### Work to do
Rewrite the stretch of entries from the start through the line containing "click(1106, 609)", switching "screenshot" to "screen capture" and changing nothing else. Leave the pictures out.

### Data for this exercise
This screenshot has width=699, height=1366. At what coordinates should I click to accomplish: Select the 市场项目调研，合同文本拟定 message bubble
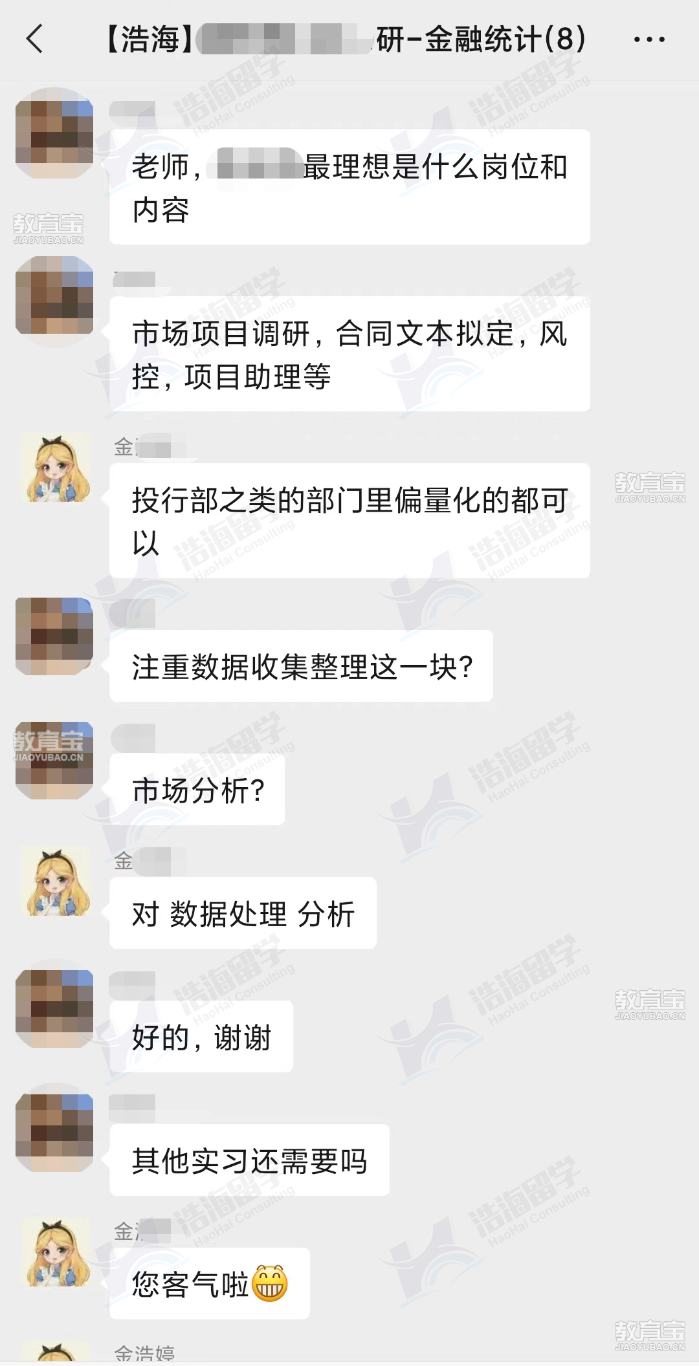tap(350, 354)
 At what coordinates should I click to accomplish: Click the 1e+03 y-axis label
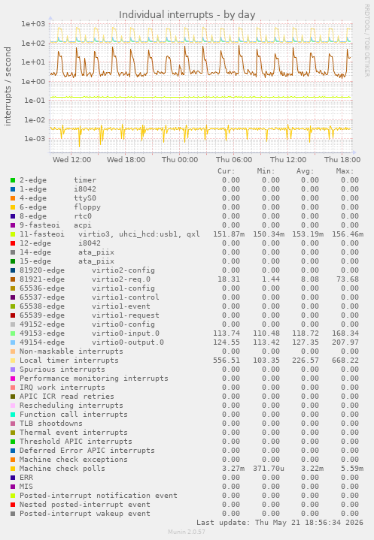33,24
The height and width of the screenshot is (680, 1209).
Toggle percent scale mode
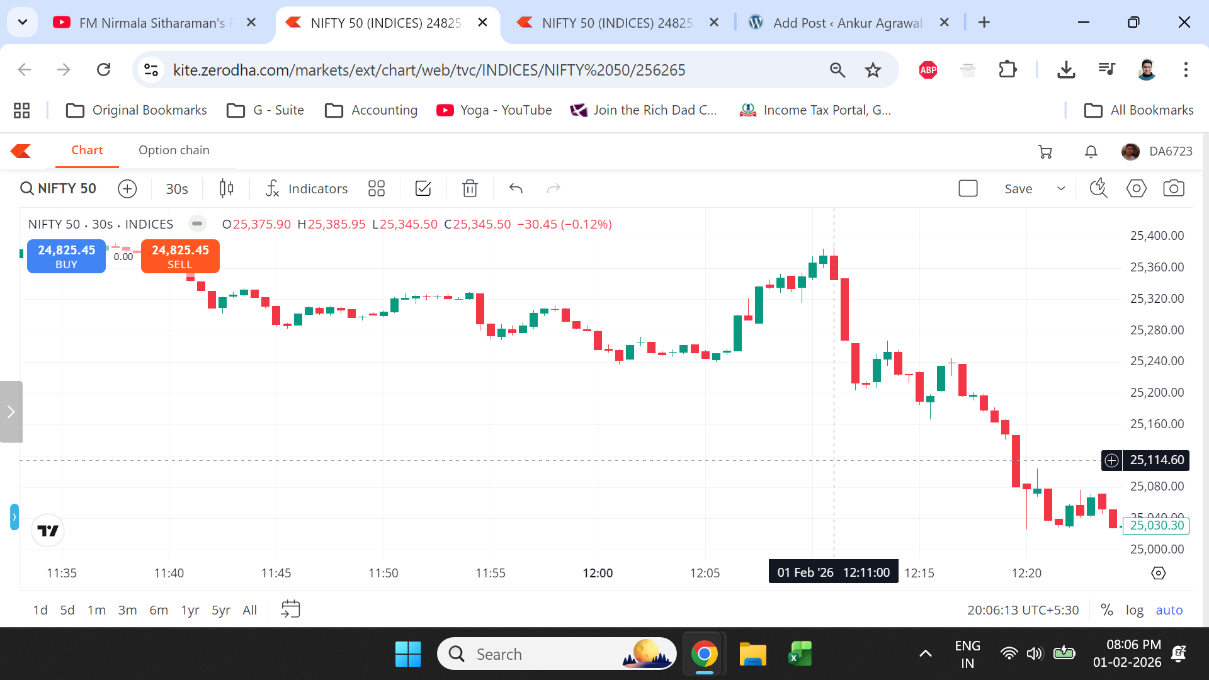click(1106, 609)
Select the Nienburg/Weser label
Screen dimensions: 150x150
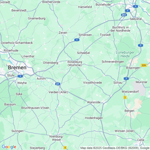pos(56,138)
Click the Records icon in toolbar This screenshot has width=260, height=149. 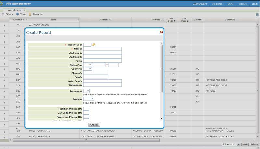click(x=30, y=14)
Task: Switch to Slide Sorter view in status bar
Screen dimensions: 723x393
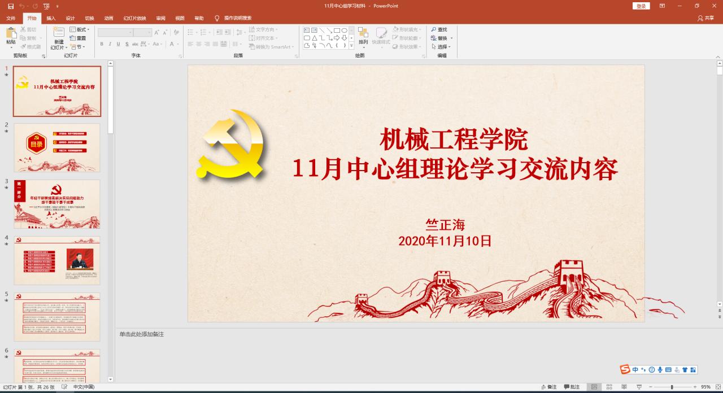Action: (608, 387)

### Solution to this problem
This screen capture has width=699, height=1366. At what coordinates should I click to accomplish: Select the 市场项目调研，合同文本拟定 message bubble
tap(350, 354)
 At what coordinates should I click to accomplish: Click the 1e+03 y-axis label
33,24
The height and width of the screen capture is (680, 1209).
Toggle percent scale mode
click(1106, 609)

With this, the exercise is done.